Ambari集群Spark3.x动态资源分配
环境 | 节点 | hdp01 | |
HDP | 3.1.5 | hdp02 | |
Spark | 3.2.4 | hdp03 |
首先Spark配置History服务
配置spark-defaults.conf
spark.master spark://hdp01:7077
spark.eventLog.enabled true
spark.eventLog.dir hdfs://ha/sparklogs
spark.history.fs.logDirectory hdfs://ha/sparklogs
去hdfs创建对应目录
hdfs dfs -mkdir hdfs://ha/sparklogs
开启start-history-server.sh服务
sbin/start-history-server.sh
查看日志情况:
vim /opt/spark/logs/spark-root-org.apache.spark.deploy.history.HistoryServer-1-hdp01.out
启动成功
查看History Server WEB
开启动态资源分配前:
提交一个spark任务
bin/spark-shell --master yarn
可以看到启动后 已经分配了资源
首先配置动态资源分配参数
拷贝spark-version-yarn-shuffle.jar(包含了external shuffle的spark实现)到yarn的lib下
cp /opt/spark/yarn/spark-3.2.4-yarn-shuffle.jar /usr/hdp/3.1.5.0-152/hadoop-yarn/lib/
分发其他节点
[root@hdp01 lib]# scp spark-3.2.4-yarn-shuffle.jar hdp02:$PWD
spark-3.2.4-yarn-shuffle.jar 100% 12MB 12.5MB/s 00:01
[root@hdp01 lib]# scp spark-3.2.4-yarn-shuffle.jar hdp03:$PWD
spark-3.2.4-yarn-shuffle.jar 100% 12MB 12.5MB/s 00:00
[root@hdp01 lib]#
修改yarn-site.xml配置文件,增加spark shuffle相关的配置:(Ambari界面修改)
<property>
<name>yarn.nodemanager.aux-services</name>
<value>spark_shuffle</value>
</property>
<property>
<name>yarn.nodemanager.aux-services.spark_shuffle.class</name>
<value>org.apache.spark.network.yarn.YarnShuffleService</value>
</property>
<property>
<name>spark.shuffle.service.port</name>
<value>7337</value>
</property>
spark.shuffle.service.enabled=true
yarn.nodemanager.aux-services.spark_shuffle.classpath=/opt/spark/yarn/*
yarn.nodemanager.aux-services.spark2_shuffle.classpath=/opt/spark/yarn/*
重启yarn集群
测试动态资源分配
bin/spark-shell \
--master yarn --executor-memory 1g --total-executor-cores 1 \
--conf spark.shuffle.service.enabled=true \
--conf yarn.nodemanager.aux-services.spark_shuffle.classpath=/opt/spark/yarn/* \
--conf spark.dynamicAllocation.enabled=true \
--conf spark.dynamicAllocation.executorIdleTimeout=60s \
--conf spark.shuffle.service.port=7337
查看spark webui
可以看到没有执行action操作==没有分配Executor
在spark-shell执行操作
val lineText=sc.textFile("hdfs://ha/spark.txt")

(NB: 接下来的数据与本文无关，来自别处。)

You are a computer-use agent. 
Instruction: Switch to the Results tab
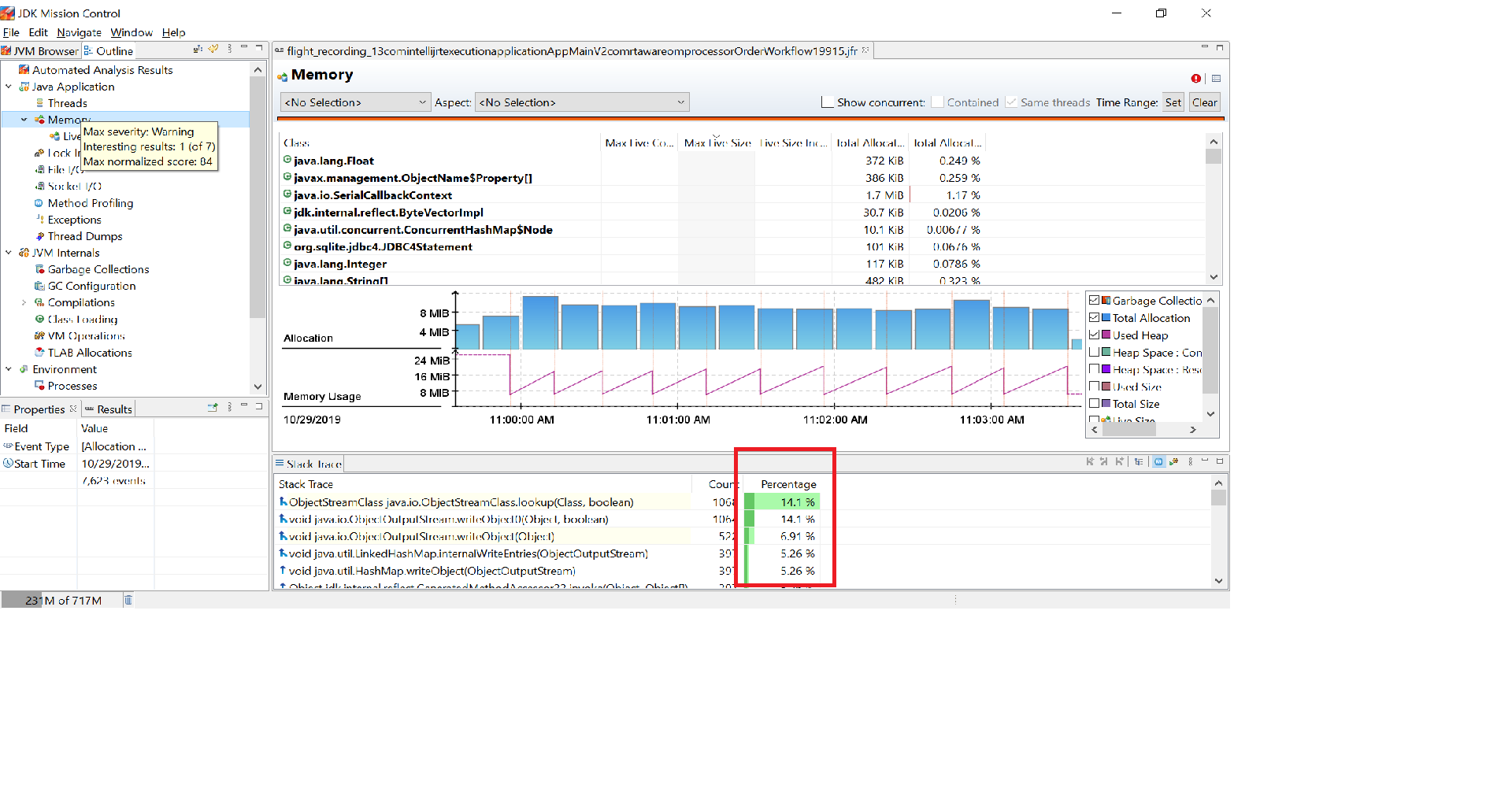(x=113, y=409)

lineText.flatMap(_.split(" ")).map((_,1)).reduceByKey(_+_).foreach(println)
执行后我们可以看到 执行的时候分配了Executor
但是过了60s之后Executor没有任务运行 就会remove Executor释放资源。
再次运行
lineText.flatMap(_.split(" ")).map((_,1)).reduceByKey(_+_).foreach(println)